QUESTIONS TO ANSWER:
**1)** Answer these questions from the excerpt on guarded command language, one answer per line, marked to match:
(a) When does the repetition in the original Euclidean algorithm end, and what do a and b hold then?
(b) According to the excerpt, what is the repetition do od equivalent to?
(c) In the skip example, what is the result if the second guard is omitted and error is False?
**2)** Continue the excerpt on guarded command language from where it stops.

EXCERPT:
##########

In guarded command language:
 if a < b → c := true
  □ a ≥ b → c := false
 fi

====Use of skip====
In pseudocode:
 if error is True then set x to 0

In guarded command language:
 if error → x := 0
  □ error → skip
 fi

If the second guard is omitted and error is False, the result is abort.

====More guards true====
 if a ≥ b → max := a
  □ b ≥ a → max := b
 fi

If a = b, either a or b is chosen as the new value for the maximum, with equal results. However, the implementation may find that one is easier or faster than the other. Since there is no difference to the programmer, any implementation will do.

==Repetition: do==
Execution of this repetition, or loop, is shown below.

===Syntax===
 do G0 → S0
  □ G1 → S1
 ...
  □ Gn → Sn
 od

===Semantics===
Execution of the repetition consists of executing 0 or more iterations, where an iteration consists of arbitrarily choosing a guarded command Gi → Si whose guard Gi is true and executing the command Si. Thus, if all guards are initially false, the repetition terminates immediately, without executing an iteration. Execution of the repetition do od, which has no guarded commands, executes 0 iterations, so do od is equivalent to skip.

=== Examples ===
====Original Euclidean algorithm====
 a, b := A, B;
 do a < b → b := b - a
  □ b < a → a := a - b
 od

This repetition ends when a = b, in which case a and b hold the greatest common divisor of A and B.

Dijkstra sees in this algorithm a way of synchronizing two infinite cycles a := a - b and b := b - a in such a way that a≥0 and b≥0 remains true.

====Extended Euclidean algorithm====
 a, b, x, y, u, v := A, B, 1, 0, 0, 1;
 do b ≠ 0 →
    q, r := a div b, a mod b;
    a, b, x, y, u, v := b, r, u, v, x - q*u, y - q*v
 od

This repetition ends when b = 0, in which case the variables hold the solution to Bézout's identity: xA + yB = gcd(A,B) .

====Non-deterministic sort====
 do a>b → a, b := b, a
  □ b>c → b, c := c, b
  □ c>d → c, d := d, c
 od

The program keeps on permuting elements while one of them is greater than its successor. This non-deterministic bubble sort is not more efficient than its deterministic version, but easier to prove: it will not stop while the elements are not sorted and that each step it sorts at least 2 elements.

====Arg max====
 x, y = 1, 1;
 do x≠n →
    if f(x) ≤ f(y) → x := x+1
     □ f(x) ≥ f(y) → y := x; x := x+1
    fi
 od

This algorithm finds the value 1 ≤ y ≤ n for which a given integer function f is maximal. Not only the computation but also the final state is not necessarily uniquely determined.

##########

SUPPLIED ENTRIES:
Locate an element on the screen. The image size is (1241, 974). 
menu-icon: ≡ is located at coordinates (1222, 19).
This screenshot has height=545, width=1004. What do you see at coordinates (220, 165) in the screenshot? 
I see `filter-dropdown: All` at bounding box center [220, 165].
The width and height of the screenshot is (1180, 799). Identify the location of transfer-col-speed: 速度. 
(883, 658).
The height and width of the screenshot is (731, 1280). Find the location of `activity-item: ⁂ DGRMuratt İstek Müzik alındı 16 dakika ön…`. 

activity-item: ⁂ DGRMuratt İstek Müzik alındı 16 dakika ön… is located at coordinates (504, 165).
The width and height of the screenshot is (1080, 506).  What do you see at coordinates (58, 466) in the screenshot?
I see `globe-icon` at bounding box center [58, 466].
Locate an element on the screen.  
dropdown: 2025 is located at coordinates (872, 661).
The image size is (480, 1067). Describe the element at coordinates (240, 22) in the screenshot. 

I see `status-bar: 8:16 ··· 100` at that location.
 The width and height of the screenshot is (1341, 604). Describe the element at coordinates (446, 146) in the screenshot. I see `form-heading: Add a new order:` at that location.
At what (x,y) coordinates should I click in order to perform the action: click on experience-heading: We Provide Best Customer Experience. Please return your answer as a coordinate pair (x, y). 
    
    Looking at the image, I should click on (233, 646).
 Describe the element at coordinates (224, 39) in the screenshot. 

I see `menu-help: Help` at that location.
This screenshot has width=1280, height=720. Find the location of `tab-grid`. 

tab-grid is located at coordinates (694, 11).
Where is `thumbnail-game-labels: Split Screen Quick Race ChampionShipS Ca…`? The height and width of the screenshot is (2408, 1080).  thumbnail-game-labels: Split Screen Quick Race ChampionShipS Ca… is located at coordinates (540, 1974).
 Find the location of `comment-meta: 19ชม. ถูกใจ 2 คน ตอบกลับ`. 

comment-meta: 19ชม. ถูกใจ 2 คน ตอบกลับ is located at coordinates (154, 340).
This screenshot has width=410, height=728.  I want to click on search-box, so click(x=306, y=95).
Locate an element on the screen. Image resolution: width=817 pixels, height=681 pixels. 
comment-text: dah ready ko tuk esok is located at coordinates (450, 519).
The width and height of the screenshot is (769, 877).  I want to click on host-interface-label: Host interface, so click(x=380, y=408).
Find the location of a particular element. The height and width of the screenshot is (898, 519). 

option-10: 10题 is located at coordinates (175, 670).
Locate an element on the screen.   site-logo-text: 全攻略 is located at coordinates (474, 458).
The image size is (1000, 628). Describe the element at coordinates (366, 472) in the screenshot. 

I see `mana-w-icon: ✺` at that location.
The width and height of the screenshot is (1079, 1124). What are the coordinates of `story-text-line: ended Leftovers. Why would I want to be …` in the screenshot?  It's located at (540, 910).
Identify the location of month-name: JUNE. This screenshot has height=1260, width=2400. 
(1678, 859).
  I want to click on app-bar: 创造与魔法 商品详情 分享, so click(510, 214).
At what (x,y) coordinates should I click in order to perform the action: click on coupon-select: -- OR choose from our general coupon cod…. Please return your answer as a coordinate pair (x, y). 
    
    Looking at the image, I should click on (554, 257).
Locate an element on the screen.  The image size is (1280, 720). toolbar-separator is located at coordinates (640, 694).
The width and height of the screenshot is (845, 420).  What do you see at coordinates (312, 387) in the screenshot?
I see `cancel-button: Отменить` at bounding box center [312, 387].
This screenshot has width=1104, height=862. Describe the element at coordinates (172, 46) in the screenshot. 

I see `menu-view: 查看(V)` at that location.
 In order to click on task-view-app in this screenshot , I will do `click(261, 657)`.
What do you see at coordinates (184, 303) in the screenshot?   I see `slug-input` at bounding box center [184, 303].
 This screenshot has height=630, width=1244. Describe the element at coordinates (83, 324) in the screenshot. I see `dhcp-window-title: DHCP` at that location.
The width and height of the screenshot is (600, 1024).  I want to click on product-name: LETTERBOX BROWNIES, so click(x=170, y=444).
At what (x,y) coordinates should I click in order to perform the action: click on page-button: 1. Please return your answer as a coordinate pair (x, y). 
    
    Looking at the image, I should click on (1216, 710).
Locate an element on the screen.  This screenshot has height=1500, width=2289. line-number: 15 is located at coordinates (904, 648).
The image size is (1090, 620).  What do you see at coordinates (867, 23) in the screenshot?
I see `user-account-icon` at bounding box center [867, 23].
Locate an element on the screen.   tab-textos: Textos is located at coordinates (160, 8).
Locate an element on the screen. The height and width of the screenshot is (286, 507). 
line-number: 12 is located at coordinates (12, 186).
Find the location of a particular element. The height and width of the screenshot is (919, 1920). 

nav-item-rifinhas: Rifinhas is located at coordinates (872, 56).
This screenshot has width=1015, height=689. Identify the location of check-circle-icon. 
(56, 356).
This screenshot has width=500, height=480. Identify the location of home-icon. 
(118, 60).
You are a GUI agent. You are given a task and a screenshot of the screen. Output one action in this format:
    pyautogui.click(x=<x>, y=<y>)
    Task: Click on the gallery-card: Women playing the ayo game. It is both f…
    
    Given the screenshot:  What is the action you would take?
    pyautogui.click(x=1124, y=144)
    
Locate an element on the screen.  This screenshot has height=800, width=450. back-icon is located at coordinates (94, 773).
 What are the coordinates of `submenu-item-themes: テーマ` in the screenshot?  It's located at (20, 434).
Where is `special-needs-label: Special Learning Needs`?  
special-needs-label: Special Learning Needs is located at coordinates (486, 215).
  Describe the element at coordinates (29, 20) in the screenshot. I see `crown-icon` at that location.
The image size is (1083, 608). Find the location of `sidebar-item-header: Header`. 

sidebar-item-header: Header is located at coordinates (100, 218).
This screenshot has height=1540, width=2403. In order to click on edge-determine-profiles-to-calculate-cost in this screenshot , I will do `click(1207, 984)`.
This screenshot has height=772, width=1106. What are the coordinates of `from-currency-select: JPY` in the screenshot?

##########

RESPONSES:
**1)**
(a) It ends when a = b, and a and b then hold the greatest common divisor of A and B.
(b) It is equivalent to skip.
(c) The result is abort.

**2)**
== Applications ==
=== Programs correct by construction ===

Generalizing the observational congruence of Guarded Commands into a lattice has led to Refinement Calculus. This has been mechanized in Formal Methods like B-Method that allow one to formally derive programs from their specifications.

=== Asynchronous circuits ===

Guarded commands are suitable for quasi-delay-insensitive circuit design because the repetition
allows arbitrary relative delays for the selection of different commands. In this application,
a logic gate driving a node y in the circuit consists of two guarded commands, as follows:

 PullDownGuard → y := 0
 PullUpGuard → y := 1

PullDownGuard and PullUpGuard here are functions of the logic gate's inputs,
which describe when the gate pulls the output down or up, respectively. Unlike classical
circuit evaluation models, the repetition for a set of guarded commands (corresponding to an asynchronous circuit) can accurately describe all possible dynamic behaviors of that circuit.
Depending on the model one is willing to live with for the electrical circuit elements,
additional restrictions on the guarded commands may be necessary for a guarded-command description
to be entirely satisfactory. Common restrictions include stability, non-interference, and absence
of self-invalidating commands.

=== Model checking ===
Guarded commands are used within the Promela programming language, which is used by the SPIN model checker. SPIN verifies correct operation of concurrent software applications.

=== Other ===
The Perl module Commands::Guarded implements a deterministic, rectifying variant on Dijkstra's guarded commands.